It's a little hard to tell, because I don't know if maybe there's something specific you're missing or if maybe it's just an overall efficiency problem.

Obviously, you'll need to get commerce from somewhere. Usually this will be through cottages or, if the food situation permits, farms with aristocracy. It helps if you can determine one or two dedicated commerce cities with a river and maybe some high-commerce resources and have them focus on multiplier buildings.
Alternatively, you can focus on farms to get some high-food cities and use specialists. This means you might actually have a fairly low setting on the research slider (e.g. to take advantage of gambling houses), but still get the research you need from scientists. I've never played a specialist economy in FfH, so I can't tell you much about the specifics, such as which techs make good lightbulbing targets etc.

Either way, you'll need enough workers. You're playing on Emperor, so I suppose I don't really need to tell you this. When you settle a new city, a worker should be in the area and start building improvements right away.

Trade routes can be hugely important. I had a game recently where I had swallowed up my neighbor and was barely holding on to my eco at 0-10% research with 10ish cities (one trade route each). After acquiring the techs to open two more trade routes shortly after, I was sitting comfortably at 40%, even though in those few turns, my tile-based eco hardly changed. Try to get open borders with anyone you can, use a hawk or two to expore and contact faraway civs. Overseas contacts are especially valuable if you can trade with them (i.e. there's a coastal connection).

Make sure you're running the right civics. Once you grow beyond a handful of cities, God King will become very expensive in terms of maintenance, while the gains don't make a big difference for your whole empire any more. Switch to Aristocracy if you have the food (with Agriculturianism and/or Sanitation researched), City States otherwise.
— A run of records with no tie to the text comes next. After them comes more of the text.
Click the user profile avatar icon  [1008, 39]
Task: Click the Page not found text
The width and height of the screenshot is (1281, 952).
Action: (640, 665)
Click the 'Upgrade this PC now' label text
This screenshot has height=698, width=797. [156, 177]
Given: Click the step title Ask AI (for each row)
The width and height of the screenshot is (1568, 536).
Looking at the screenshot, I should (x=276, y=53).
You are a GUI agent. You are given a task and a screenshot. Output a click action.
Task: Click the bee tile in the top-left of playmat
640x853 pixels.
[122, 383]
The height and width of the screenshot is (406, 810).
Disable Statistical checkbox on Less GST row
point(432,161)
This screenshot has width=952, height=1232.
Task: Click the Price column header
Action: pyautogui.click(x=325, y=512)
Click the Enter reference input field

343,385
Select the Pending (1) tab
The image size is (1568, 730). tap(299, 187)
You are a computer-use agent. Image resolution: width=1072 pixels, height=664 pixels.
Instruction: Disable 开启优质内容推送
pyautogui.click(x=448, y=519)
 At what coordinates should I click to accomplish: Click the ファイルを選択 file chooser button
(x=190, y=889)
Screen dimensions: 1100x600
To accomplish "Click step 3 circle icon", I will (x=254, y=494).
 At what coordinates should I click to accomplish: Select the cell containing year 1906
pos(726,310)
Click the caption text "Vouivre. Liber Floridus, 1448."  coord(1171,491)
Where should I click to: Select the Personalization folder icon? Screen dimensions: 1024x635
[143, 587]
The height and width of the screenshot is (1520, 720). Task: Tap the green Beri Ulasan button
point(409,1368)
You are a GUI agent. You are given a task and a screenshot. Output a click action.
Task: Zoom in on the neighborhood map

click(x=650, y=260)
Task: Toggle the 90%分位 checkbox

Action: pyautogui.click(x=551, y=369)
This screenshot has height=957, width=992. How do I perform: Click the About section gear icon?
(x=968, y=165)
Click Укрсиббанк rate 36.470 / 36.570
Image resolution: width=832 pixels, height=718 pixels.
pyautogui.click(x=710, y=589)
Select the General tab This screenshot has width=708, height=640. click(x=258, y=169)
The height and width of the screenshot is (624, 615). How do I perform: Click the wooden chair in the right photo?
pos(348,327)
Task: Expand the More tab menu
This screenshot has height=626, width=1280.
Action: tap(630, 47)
You may find that after expansion, your capital is not very central any more, building the Summer Palace or relocating the palace can help save a lot of maintenance cost.

Buildings help, but don't overdo it. I tend to build markets and elder councils everywhere unless there's something urgent to build like a worker/settler/military unit. Build multiplier buildings in high-commerce cities, build units elsewhere instead. Skip those multipliers in low-commerce cities; 25% of 5ish beakers isn't worth the hammers for a library. Same for courthouses; if your city maintenance is less that around 10, often a multiplier building will give you better returns for your hammer investment.
 
In my experience the very best thing you can do to help your economy is to tech Festivals and build Markets. I find that Markets give you more cash than Courthouses save in maintenence (at least until your cities get really big), they're cheaper to build, the tech is available earlier, AND, if your economy is still nosediving, they let you assign Merchant specialists as a last resort. Markets are always the very first thing I build in any new cities (usually even before Monuments). With Market spam, you can even keep running God-King until you have 8-10 cities (if for some reason you need to keep the hammer boost int he Capital) and not dip below 60% science.

Second choice for a nosediving economy is City-States (if you're using Cottages) or Aristocracy (if you have a lot of Farms). Third choice is Courthouses. Fourth choice is to spam more cottages everywhere (this only improves a tanking economy very slowly because they take SO long to mature). Fifth choice is to build Elder Councils, Libraries, and the Great Library, let your economy tank, and get your science entirely from Sage specialists. Last choice is to build Money Changers (I find them to be very ineffective).